What you have to do -> Could you retype the entries exactly as they are?

....................

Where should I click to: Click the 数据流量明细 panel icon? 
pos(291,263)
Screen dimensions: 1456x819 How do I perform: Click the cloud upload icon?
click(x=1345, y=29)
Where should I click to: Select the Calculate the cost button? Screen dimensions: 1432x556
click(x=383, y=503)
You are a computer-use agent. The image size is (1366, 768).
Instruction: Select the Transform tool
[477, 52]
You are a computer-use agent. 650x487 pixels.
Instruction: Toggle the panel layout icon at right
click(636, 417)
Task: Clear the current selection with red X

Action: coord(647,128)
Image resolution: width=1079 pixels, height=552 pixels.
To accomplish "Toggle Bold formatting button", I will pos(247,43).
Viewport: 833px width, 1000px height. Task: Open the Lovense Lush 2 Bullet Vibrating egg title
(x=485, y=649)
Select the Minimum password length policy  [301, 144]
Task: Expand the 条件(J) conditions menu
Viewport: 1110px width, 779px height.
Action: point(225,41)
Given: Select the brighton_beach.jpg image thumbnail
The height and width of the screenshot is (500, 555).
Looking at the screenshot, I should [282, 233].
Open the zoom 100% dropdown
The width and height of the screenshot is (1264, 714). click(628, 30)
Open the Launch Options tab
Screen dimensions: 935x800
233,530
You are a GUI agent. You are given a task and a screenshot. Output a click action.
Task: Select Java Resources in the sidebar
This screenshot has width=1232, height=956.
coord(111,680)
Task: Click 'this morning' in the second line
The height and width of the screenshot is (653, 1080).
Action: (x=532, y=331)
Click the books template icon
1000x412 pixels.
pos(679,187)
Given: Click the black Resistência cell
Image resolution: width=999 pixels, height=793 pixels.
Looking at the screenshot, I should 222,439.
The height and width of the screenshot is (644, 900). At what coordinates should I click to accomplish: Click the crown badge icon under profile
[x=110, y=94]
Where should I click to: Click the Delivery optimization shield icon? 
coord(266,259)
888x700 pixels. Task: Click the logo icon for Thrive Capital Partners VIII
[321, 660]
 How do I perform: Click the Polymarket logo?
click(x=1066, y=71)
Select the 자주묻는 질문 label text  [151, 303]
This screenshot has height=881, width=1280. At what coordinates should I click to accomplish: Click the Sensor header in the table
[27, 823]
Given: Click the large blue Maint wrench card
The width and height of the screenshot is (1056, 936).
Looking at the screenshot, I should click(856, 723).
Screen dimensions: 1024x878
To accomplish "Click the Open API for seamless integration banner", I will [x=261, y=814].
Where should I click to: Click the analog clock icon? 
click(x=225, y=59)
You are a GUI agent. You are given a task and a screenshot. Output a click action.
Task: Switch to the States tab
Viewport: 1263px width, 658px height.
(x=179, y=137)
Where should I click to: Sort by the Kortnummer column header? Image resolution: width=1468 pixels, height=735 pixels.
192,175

....................

Output for this exercise ->
Where should I click to: Click the 数据流量明细 panel icon? 
pos(291,263)
Screen dimensions: 1456x819 How do I perform: Click the cloud upload icon?
click(x=1345, y=29)
Where should I click to: Select the Calculate the cost button? Screen dimensions: 1432x556
click(x=383, y=503)
You are a computer-use agent. The image size is (1366, 768).
Instruction: Select the Transform tool
[477, 52]
You are a computer-use agent. 650x487 pixels.
Instruction: Toggle the panel layout icon at right
click(636, 417)
Task: Clear the current selection with red X

Action: coord(647,128)
Image resolution: width=1079 pixels, height=552 pixels.
To accomplish "Toggle Bold formatting button", I will pos(247,43).
Viewport: 833px width, 1000px height. Task: Open the Lovense Lush 2 Bullet Vibrating egg title
(x=485, y=649)
Select the Minimum password length policy  [301, 144]
Task: Expand the 条件(J) conditions menu
Viewport: 1110px width, 779px height.
Action: point(225,41)
Given: Select the brighton_beach.jpg image thumbnail
The height and width of the screenshot is (500, 555).
Looking at the screenshot, I should [282, 233].
Open the zoom 100% dropdown
The width and height of the screenshot is (1264, 714). click(628, 30)
Open the Launch Options tab
Screen dimensions: 935x800
233,530
You are a GUI agent. You are given a task and a screenshot. Output a click action.
Task: Select Java Resources in the sidebar
This screenshot has width=1232, height=956.
coord(111,680)
Task: Click 'this morning' in the second line
The height and width of the screenshot is (653, 1080).
Action: (x=532, y=331)
Click the books template icon
1000x412 pixels.
pos(679,187)
Given: Click the black Resistência cell
Image resolution: width=999 pixels, height=793 pixels.
Looking at the screenshot, I should 222,439.
The height and width of the screenshot is (644, 900). At what coordinates should I click to accomplish: Click the crown badge icon under profile
[x=110, y=94]
Where should I click to: Click the Delivery optimization shield icon? 
coord(266,259)
888x700 pixels. Task: Click the logo icon for Thrive Capital Partners VIII
[321, 660]
 How do I perform: Click the Polymarket logo?
click(x=1066, y=71)
Select the 자주묻는 질문 label text  [151, 303]
This screenshot has height=881, width=1280. At what coordinates should I click to accomplish: Click the Sensor header in the table
[27, 823]
Given: Click the large blue Maint wrench card
The width and height of the screenshot is (1056, 936).
Looking at the screenshot, I should click(856, 723).
Screen dimensions: 1024x878
To accomplish "Click the Open API for seamless integration banner", I will [x=261, y=814].
Where should I click to: Click the analog clock icon? 
click(x=225, y=59)
You are a GUI agent. You are given a task and a screenshot. Output a click action.
Task: Switch to the States tab
Viewport: 1263px width, 658px height.
(x=179, y=137)
Where should I click to: Sort by the Kortnummer column header? Image resolution: width=1468 pixels, height=735 pixels.
192,175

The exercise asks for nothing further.